I've been reading the FlexUnit docs and playing with the FlexUnit4Turnkey project. Assuming I have an existing Flex/AIR application that I want to start writing tests against should I be creating a new Flex application that contains my unit tests which has a reference to the project I am testing so that I can instantiate those classes and call methods on them? I assume that I do not write all my unit tests directly in my actual application!

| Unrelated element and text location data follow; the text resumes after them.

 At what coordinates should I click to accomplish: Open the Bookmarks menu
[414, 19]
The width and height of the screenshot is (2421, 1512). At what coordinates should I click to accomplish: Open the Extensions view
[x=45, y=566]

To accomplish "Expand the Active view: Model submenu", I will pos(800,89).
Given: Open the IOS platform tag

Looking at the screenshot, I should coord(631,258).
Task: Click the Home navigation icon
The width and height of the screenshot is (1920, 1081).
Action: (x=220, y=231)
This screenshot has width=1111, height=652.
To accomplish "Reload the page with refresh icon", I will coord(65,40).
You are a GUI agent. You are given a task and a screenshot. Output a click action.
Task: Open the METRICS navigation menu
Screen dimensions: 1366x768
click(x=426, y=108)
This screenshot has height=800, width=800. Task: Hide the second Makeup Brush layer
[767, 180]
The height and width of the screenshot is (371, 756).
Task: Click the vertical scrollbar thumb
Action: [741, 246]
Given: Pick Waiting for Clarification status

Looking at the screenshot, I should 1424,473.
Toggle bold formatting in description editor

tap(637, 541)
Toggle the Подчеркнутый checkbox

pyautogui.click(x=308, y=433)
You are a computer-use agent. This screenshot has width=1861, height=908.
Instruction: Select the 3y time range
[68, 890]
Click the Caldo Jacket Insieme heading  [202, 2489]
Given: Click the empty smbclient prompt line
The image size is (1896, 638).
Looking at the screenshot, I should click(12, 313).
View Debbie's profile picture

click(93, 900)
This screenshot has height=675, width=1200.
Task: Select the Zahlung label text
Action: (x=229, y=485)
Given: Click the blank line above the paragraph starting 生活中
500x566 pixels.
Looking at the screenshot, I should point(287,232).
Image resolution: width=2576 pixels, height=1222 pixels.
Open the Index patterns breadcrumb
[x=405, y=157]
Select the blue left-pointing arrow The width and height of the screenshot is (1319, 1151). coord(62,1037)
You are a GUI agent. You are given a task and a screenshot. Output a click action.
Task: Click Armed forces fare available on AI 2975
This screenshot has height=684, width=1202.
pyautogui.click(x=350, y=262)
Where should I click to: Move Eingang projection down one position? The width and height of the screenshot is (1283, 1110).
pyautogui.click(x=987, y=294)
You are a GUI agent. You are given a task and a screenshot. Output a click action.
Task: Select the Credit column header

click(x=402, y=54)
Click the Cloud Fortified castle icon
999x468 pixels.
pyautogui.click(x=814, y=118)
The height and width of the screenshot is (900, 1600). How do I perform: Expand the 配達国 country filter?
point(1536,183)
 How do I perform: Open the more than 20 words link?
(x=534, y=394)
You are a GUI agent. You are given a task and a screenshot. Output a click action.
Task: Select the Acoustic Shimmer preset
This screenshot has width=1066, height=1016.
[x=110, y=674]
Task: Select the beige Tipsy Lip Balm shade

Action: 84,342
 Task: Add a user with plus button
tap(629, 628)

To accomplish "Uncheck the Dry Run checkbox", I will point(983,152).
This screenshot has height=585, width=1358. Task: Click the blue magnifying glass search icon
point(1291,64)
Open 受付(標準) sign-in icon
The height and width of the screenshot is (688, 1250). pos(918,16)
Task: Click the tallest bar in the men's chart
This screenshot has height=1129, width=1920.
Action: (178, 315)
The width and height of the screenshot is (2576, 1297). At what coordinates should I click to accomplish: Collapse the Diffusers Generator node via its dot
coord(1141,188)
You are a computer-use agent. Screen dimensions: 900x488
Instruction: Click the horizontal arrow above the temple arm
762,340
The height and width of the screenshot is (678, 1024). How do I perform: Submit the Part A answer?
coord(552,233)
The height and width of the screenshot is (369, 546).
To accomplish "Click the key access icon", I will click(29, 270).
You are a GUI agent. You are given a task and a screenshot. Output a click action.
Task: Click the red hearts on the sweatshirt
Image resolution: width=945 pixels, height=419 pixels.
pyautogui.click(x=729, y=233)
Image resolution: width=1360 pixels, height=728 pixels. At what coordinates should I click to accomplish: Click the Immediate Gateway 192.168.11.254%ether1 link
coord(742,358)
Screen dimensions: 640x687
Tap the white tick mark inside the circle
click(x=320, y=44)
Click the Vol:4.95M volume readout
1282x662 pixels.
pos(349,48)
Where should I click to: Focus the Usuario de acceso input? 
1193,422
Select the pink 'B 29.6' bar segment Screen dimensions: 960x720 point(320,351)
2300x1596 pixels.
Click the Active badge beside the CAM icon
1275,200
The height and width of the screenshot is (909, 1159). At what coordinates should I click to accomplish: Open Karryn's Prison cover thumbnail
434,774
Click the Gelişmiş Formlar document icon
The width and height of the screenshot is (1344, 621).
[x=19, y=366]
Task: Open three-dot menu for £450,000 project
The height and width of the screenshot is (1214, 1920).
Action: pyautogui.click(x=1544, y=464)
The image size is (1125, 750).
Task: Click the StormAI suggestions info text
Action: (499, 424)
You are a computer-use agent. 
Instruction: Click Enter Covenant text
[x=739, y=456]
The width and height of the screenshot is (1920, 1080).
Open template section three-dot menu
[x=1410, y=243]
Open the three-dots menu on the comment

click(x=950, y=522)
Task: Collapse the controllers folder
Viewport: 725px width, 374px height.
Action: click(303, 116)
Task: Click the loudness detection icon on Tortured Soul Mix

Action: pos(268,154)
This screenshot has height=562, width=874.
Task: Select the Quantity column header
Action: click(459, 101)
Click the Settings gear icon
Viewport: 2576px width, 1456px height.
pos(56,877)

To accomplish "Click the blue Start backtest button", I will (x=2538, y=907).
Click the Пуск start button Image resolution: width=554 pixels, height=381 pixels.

Also, is it possible to automate an Adobe AIR desktop application for UI testing?

Thanks

Kevin

This topic has been closed for replies.
Correct answer mlabriola

Kevin,

That's up to you but most people do put them in the same project. Unless you reference the tests somewhere in your application code (which would seem exceedingly unlikely) they won't be built into the final swf when you build your application, so it doesn't matter if they are in the same project.

Mike

1 reply

mlabriolaCorrect answer
Participating Frequently
February 5, 2010

Kevin,

That's up to you but most people do put them in the same project. Unless you reference the tests somewhere in your application code (which would seem exceedingly unlikely) they won't be built into the final swf when you build your application, so it doesn't matter if they are in the same project.

Mike

February 6, 2010

Thanks for the response. What I was able to do was create a separate project for testing, and then create project references to the various ActionScript libraries that my AIR application uses. So, my libraries are now shared between my AIR application and my Test application (also AIR) This allows me to test the guts of my AIR application. It also - IMO - encourages me to encapsulate anything that is not directly related to the UI of my AIR app into libraries so that I can write tests against them.

My next task is to figure out a UI automation framework. I found docs on Mercury QuickTest Professional, but I'm thinking it is probably fairly expensive. I'm not sure if there are any free ones out there.

Kevin

Participating Frequently
February 6, 2010

check out flexmonkey. great tool. cant beat the price.